Les obstacles au recyclage ne sont pas uniquement de nature technologique. Dans le modèle économique capitaliste, visant à maximiser les retours sur investissements, le recyclage n’est pas un secteur suffisamment profitable. Ainsi, les pays riches continuent d’exporter leurs déchets dans des pays les plus pauvres, dont le traitement est peu coûteux et surtout peu réglementé. En 2016, les pays de l’Organisation de Coopération et de Développement Économiques (OCDE) ont exporté 70% de leurs déchets plastiques. Malgré la fermeture de plusieurs marchés de recyclages de déchets, comme l’a fait la Chine en 2017-2018, les pays riches continuent d’exporter dans des pays qui accueillent encore nos déchets, comme le Vietnam, l’Indonésie et la Malaisie.
D’autres solutions concernant des matériaux plus « durables » (ex : la cellulose) sont proposées par des experts dans le cadre académique, par de grandes multinationales (ex. CocaCola) et par la Start up « World ». Plébiscité par le capitalisme vert, en 2014 le marché des polymères biodégradables était de $145 millions et il ne cesse depuis d’augmenter. En dépit de leur bonne réputation, ces nouveaux matériaux, pas toujours meilleurs que le plastique, ont aussi des impacts écologiques (et sociaux) néfastes, notamment en ce qui concerne les produits agricoles et leurs emballages compostables. Compostage et biodégradation sont des processus très particuliers qui demandent des conditions très spécifiques. Certains matériaux sont biodégradables seulement avec l’énergie des UV (soleil). S’ils se retrouvent en mer ou sous terre, ils risquent de subir des conditions défavorables pour activer les processus chimiques de leur décomposition.
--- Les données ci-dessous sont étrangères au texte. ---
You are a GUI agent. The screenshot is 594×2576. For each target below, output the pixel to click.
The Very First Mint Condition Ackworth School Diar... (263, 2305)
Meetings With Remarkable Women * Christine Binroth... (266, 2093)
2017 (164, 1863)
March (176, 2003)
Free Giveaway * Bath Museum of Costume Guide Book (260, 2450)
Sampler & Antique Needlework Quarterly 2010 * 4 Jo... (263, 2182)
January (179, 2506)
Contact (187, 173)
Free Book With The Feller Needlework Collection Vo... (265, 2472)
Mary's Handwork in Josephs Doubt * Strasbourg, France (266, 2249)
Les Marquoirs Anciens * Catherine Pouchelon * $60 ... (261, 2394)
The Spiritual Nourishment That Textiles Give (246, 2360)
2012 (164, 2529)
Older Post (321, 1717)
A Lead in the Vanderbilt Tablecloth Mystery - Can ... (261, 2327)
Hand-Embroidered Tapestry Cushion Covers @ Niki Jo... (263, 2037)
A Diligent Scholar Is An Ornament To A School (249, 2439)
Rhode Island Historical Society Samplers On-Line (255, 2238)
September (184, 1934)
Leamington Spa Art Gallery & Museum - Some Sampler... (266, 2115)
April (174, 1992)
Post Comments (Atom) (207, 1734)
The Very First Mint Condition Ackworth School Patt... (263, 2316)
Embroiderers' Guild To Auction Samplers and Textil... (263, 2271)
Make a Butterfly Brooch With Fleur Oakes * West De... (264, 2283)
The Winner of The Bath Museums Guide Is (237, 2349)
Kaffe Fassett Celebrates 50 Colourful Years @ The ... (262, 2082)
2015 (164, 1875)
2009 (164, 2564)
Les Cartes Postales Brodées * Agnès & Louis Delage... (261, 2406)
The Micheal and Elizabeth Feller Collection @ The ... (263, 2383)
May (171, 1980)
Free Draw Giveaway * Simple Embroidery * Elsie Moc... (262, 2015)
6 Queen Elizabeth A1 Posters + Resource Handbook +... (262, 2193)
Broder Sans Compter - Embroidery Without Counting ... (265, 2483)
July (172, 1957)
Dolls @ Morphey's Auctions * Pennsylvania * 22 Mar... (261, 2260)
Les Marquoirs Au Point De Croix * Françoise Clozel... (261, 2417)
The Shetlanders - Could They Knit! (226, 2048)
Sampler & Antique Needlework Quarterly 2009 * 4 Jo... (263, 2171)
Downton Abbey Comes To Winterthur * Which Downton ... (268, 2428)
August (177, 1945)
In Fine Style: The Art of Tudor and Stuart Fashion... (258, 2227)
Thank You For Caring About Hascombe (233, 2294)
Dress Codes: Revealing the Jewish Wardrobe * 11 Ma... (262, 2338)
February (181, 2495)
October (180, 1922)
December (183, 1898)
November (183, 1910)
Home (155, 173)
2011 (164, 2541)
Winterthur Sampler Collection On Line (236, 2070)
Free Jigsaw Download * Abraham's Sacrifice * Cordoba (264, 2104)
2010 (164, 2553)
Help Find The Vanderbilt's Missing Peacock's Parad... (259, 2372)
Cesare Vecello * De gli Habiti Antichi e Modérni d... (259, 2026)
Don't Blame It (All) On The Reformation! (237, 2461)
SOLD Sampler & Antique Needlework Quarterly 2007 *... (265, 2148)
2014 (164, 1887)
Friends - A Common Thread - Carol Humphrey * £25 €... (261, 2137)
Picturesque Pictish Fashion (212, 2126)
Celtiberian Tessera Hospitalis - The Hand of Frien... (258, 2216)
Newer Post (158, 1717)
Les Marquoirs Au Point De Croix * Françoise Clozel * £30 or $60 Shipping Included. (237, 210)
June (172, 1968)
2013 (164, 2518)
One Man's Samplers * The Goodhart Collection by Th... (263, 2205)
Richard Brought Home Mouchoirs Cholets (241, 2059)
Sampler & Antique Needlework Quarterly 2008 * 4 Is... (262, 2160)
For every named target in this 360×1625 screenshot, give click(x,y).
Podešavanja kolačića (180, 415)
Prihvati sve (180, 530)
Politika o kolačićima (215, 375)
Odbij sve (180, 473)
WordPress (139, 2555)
Dans le cadre d’un compostage industriel, en plus d’une source énergétique, il faut posséder une logistique très organisée et viable économiquement pour gérer ces matériaux, ce qui n’est pas le cas à large échelle aujourd’hui. L’industrie est donc encore très loin de pouvoir proposer une alternative viable au plastique.
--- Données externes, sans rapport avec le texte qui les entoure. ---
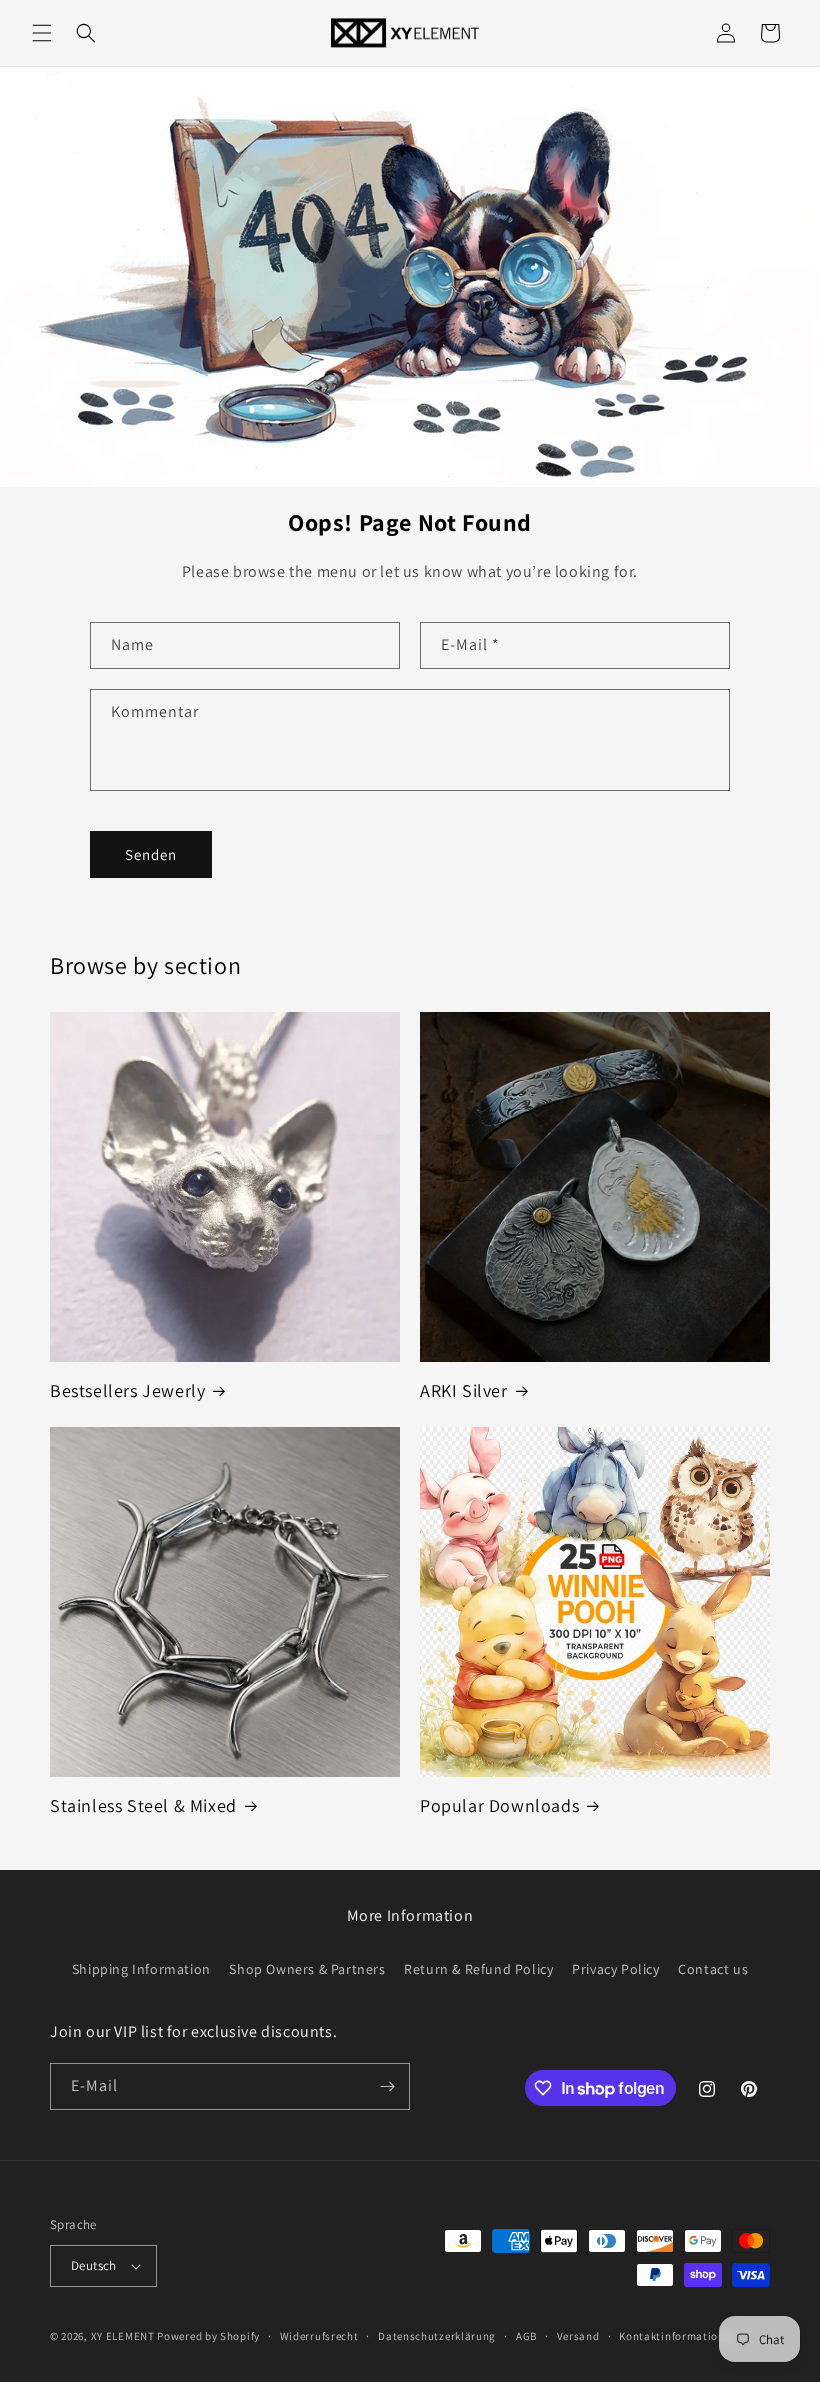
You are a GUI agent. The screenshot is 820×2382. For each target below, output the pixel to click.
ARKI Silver (464, 1390)
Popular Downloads (499, 1805)
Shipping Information (141, 1969)
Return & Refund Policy (478, 1969)
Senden (151, 854)
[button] (42, 33)
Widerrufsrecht (319, 2336)
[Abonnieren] (387, 2086)
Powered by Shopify (208, 2336)
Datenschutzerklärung (437, 2336)
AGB (526, 2336)
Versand (578, 2336)
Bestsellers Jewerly (127, 1390)
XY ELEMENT (123, 2336)
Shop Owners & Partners (307, 1969)
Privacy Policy (615, 1969)
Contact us (713, 1969)
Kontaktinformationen (678, 2336)
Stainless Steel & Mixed (143, 1805)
Avec la mondialisation, l’industrie alimentaire est devenue particulièrement complexe. Il existe trois systèmes majeurs qui influencent l’utilisation des emballages aujourd’hui :
Avec la globalisation, nos chaînes d’approvisionnement se sont éloignées et complexifiées. Dans ces réseaux globaux, les emballages sont devenus un outil indispensable pour protéger les produits sur de longues distances et éviter des pertes économiques. Les acteurs principaux en sont les multinationales de l’agrobusiness, qui exploitent ressources et travailleurs dans certains pays aux revenus plus faibles pour vendre ensuite leurs produits à des pays très éloignés des sites de productions.
Si d’un côté le but de ces compagnies est de maximiser le profit, de l’autre côté, le but majeur des gouvernements reste d’augmenter le Produit Intérieur Brut (PIB). Afin d’augmenter cet index économique artificiel, les pays ont mis en place des structures pour inciter l’export/import de produits dans un même secteur, ce qu’en anglais on nomme « intra-industry trade ». L’ensemble des institutions fluidifient ainsi les échanges qui nécessitent l’usage de plastiques, sans parler de pollutions annexes.
Un autre facteur qui a contribué à l’augmentation de l’utilisation des emballages a été la centralisation des réseaux alimentaires. Les supermarchés offrent un confort aux consommateurs qui peuvent tout acheter dans un seul magasin. Mais là où ils existent leur pouvoir économique est devenu tellement fort que pour fournir de grands volumes d’aliments, beaucoup de petits producteurs ont été coupés du marché pour laisser la place à un nombre limité de grands producteurs, souvent éloignés du point de vue de la consommation.
Les emballages sont devenus pour les consommateurs un facteur d’attractivité sur lequel jouent les grandes multinationales en garnissant rayons et étagères de produits pensés dans leur esthétique pour attirer le regard de la clientèle.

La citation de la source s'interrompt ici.